Come ci si difendeva? Col chinino, panacea dell’epoca, sostennero in molti. Ma nemmeno per sogno, obiettarono i medici: il chinino non serve a niente. Meglio stare attenti al distanziamento sociale, a non creare assembramenti (e i giornali si scagliavano un giorno sì e un altro pure contro chi se ne fregava delle regole). Vietato baciare, abbracciare, dare la mano (“sudicia abitudine”, la definì Benito Mussolini giornalista, all’epoca, del “Popolo d’Italia”: infatti quando fu al potere la sostituì col saluto romano. Hai visto mai si fosse ripresentata la Spagnola…). Le pubblicità dell’epoca, oggi, ci appaiono drammaticamente esilaranti, ma c’era chi davvero sperava aiuto da dentifrici disinfettanti, dal melitolo, dall’acqua di colonia PIM, oltre che dal caffè, dal vino e dai superalcolici (rimedi, quest’ultimi due, non solo inefficaci, ma proprio controproducenti, si sgolavano ad avvertire i medici). Ah, buona norma era quella di munirsi di sputacchiere tascabili anziché sputacchiare direttamente in terra. E, ovviamente, mascherine sulla faccia.
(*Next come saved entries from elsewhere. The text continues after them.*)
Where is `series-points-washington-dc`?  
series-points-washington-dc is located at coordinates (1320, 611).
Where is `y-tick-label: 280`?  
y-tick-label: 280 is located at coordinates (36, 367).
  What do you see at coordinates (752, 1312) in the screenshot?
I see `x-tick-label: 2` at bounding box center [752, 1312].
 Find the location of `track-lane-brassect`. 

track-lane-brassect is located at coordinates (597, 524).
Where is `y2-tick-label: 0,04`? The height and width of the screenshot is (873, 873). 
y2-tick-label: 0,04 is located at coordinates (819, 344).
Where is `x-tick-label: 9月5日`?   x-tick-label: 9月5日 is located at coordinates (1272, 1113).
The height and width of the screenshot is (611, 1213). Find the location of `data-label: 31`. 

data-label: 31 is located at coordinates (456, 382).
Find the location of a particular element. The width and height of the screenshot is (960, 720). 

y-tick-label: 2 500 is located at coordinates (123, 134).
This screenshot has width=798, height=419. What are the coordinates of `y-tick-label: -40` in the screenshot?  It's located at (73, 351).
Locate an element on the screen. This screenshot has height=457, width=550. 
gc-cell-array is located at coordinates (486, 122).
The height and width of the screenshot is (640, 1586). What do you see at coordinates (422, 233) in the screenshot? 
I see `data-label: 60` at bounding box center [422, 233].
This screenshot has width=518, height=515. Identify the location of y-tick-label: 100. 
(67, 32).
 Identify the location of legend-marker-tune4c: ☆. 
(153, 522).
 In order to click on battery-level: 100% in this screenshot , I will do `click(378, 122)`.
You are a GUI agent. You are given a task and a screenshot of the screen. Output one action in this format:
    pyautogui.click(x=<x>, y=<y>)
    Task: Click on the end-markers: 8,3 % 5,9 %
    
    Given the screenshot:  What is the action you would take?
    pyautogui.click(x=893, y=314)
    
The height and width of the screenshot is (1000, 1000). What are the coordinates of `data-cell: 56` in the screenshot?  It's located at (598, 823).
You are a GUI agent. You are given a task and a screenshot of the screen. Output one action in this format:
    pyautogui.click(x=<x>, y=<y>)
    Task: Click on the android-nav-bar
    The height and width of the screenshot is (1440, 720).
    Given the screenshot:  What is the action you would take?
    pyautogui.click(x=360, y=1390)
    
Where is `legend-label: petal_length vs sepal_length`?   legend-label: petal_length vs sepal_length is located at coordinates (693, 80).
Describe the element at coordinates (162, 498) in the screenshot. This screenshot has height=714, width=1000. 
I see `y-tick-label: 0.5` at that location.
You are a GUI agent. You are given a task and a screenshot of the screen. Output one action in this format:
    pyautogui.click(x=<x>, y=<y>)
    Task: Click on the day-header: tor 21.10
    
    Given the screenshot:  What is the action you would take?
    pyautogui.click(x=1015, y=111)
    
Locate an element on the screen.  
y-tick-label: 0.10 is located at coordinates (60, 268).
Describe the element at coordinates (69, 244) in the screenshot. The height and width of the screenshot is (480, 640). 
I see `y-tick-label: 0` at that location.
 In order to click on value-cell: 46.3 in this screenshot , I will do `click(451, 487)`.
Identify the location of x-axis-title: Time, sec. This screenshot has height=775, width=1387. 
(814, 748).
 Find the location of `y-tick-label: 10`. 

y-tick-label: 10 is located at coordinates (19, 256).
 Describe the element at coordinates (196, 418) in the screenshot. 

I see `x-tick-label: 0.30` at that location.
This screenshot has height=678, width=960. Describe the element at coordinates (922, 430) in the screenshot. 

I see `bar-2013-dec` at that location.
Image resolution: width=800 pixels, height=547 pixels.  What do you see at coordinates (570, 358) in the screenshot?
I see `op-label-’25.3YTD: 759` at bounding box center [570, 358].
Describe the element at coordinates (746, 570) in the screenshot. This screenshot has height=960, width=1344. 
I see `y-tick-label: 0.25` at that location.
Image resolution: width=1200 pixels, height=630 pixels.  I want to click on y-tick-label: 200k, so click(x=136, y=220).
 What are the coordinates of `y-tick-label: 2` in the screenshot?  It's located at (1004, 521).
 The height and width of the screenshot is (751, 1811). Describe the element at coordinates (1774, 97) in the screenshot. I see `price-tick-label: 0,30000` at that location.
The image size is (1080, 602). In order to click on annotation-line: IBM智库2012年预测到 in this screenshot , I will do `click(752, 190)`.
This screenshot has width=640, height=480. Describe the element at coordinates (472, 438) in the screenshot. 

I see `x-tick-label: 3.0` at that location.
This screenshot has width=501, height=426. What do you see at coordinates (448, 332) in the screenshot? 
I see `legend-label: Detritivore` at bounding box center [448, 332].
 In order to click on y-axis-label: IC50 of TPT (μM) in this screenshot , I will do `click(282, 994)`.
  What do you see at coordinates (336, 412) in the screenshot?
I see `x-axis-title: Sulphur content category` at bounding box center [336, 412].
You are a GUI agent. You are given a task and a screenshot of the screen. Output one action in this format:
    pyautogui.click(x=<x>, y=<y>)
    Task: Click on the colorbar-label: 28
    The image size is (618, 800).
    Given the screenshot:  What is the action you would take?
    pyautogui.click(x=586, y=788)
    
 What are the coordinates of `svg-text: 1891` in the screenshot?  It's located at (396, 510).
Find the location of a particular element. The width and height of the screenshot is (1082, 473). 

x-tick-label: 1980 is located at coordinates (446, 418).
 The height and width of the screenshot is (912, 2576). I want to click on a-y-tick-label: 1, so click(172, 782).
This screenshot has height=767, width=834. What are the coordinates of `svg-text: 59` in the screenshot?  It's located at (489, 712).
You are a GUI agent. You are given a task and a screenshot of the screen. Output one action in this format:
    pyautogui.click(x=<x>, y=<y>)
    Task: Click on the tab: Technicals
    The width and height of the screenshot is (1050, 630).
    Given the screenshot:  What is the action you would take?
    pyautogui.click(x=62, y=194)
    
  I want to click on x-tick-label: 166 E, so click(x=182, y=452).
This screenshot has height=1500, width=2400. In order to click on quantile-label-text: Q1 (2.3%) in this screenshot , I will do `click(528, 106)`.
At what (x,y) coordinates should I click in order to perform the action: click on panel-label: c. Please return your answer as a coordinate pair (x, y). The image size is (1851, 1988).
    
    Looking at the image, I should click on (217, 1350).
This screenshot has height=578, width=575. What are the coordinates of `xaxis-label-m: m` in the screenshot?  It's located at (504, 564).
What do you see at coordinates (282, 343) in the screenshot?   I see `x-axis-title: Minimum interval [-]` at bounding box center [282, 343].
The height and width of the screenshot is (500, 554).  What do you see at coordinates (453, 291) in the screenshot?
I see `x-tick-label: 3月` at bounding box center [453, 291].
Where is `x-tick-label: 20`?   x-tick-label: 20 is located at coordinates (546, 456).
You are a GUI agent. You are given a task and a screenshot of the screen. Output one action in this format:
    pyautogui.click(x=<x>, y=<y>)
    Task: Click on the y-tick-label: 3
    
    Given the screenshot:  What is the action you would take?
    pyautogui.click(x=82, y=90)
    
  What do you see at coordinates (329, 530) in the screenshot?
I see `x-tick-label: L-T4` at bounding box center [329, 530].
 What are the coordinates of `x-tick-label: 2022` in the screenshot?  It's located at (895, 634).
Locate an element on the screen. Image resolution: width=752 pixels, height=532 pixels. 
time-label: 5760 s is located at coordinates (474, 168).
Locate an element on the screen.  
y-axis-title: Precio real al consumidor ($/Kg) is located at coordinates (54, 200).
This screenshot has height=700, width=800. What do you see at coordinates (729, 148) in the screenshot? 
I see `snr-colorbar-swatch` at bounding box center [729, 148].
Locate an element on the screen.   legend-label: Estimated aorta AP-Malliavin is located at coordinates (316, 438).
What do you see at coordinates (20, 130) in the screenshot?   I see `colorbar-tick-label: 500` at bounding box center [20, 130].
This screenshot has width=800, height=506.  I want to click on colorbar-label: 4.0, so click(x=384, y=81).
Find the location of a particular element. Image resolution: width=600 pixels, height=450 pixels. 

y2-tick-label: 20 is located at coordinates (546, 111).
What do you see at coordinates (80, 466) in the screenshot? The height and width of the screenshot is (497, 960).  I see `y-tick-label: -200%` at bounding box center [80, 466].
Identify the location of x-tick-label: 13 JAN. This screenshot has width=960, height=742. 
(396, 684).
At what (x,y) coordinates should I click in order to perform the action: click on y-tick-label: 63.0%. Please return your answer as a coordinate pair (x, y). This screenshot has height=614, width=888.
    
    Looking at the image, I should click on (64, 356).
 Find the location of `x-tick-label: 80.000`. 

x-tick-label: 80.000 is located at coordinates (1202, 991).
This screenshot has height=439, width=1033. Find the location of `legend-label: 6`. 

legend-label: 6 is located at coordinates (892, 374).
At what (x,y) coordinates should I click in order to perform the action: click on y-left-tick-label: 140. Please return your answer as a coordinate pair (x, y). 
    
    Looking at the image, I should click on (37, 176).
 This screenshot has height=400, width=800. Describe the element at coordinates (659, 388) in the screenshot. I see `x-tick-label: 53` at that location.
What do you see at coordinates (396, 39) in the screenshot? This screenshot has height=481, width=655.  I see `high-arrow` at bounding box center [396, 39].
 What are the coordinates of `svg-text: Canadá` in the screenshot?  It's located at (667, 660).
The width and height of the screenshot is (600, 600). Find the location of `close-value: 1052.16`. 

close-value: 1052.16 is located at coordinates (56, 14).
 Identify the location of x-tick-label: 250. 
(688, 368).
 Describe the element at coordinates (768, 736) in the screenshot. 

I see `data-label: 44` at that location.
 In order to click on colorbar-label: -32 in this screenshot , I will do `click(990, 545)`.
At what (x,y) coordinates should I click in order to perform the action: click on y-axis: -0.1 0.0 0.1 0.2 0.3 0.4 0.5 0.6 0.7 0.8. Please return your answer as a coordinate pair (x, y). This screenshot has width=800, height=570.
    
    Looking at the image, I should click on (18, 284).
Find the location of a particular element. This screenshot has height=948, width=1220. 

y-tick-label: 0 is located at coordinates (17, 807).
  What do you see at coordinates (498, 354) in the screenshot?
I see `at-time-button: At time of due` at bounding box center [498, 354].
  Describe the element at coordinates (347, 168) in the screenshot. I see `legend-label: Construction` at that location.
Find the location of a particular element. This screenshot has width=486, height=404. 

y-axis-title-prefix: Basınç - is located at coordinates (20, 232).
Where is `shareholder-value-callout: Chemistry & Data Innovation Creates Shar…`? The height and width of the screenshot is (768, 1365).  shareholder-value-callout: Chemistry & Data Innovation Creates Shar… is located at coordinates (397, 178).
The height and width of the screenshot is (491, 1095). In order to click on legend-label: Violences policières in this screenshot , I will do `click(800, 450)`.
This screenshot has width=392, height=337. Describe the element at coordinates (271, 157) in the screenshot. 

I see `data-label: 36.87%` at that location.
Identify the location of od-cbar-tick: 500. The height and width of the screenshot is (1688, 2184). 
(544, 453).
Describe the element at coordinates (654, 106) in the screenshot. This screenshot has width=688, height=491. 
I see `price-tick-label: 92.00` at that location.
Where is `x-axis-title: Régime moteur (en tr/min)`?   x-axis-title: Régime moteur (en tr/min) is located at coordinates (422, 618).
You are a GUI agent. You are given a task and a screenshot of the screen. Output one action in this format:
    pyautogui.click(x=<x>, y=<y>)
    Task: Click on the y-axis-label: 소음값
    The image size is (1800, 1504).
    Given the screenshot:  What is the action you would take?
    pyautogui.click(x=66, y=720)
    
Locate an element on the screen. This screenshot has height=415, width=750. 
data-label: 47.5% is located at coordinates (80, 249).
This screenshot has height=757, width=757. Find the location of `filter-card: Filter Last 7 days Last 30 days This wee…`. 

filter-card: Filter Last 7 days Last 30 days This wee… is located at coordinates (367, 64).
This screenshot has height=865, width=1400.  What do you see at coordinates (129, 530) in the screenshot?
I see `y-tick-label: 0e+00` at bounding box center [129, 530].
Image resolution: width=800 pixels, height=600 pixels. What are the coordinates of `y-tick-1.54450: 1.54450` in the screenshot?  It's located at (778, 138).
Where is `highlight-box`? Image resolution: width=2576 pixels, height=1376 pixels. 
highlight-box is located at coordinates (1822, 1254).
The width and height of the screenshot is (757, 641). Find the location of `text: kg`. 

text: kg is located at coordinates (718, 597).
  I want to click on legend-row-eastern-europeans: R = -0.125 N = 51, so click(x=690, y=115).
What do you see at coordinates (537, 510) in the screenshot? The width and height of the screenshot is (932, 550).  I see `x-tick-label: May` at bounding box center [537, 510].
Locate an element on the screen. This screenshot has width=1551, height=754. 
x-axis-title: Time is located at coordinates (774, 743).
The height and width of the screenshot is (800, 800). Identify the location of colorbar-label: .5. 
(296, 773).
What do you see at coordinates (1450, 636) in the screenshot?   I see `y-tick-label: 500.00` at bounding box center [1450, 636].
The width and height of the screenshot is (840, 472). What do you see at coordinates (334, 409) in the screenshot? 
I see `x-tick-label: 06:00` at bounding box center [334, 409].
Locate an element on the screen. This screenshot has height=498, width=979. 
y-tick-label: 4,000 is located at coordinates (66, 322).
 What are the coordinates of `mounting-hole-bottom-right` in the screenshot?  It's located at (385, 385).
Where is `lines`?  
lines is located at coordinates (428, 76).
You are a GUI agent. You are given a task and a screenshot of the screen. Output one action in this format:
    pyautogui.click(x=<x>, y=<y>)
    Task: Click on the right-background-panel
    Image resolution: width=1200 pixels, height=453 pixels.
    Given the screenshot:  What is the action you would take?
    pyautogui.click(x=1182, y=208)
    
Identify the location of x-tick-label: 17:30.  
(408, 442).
E a Siena? A Siena che successe?

Di quel che successe si sa poco, perché nessuno ha mai seriamente studiato questa vicenda in chiave locale, ma una scarna paginetta dell’Ufficio di Igiene del Comune (rinvenuta e fornitaci da Gabriele Maccianti: grazie) riporta le stime (distinte fra civili e militari) dei deceduti dal settembre del ’18 all’aprile del ’19, quando il flagello stava finendo. Nel settembre il conto è pari: muoiono 4 civili e 5 militari, ma nel terribile ottobre i civili sono già 58 e i militari 45. Poi si cala 40-21 e a dicembre per due soli militari morti, ci sono 46 civili defunti, con un rapporto che si ripresenta a gennaio dell’anno dopo: 30 civili per 4 militari. Alla fine, in città risulteranno morti 200 civili e 78 militari. Pochi? In proporzione ad altre realtà, certo, non è un’ecatombe, ma se si pensa che Siena, all’epoca, non raggiunge nemmeno i 24.000 abitanti, la percentuale tanto piccola non è. Comunque, certo, c’era a chi era andata peggio. Che cosa aveva fatto sì che i danni fossero minori che altrove? Non si sa, ma la mente fa riaffiorare un ricordo: durante la peste del 1630 (che, sostanzialmente, a Siena non s’era fatta sentire) avevano messo sulle porte, per preservare la città dal contagio, il monogramma di San Bernardino (andate a vedere: ci sono ancora). Vuoi vedere che il simbolo era a lunga scadenza e che , quasi trecento anni dopo, funzionava sempre? All’epoca sì, che le cose le sapevan fare!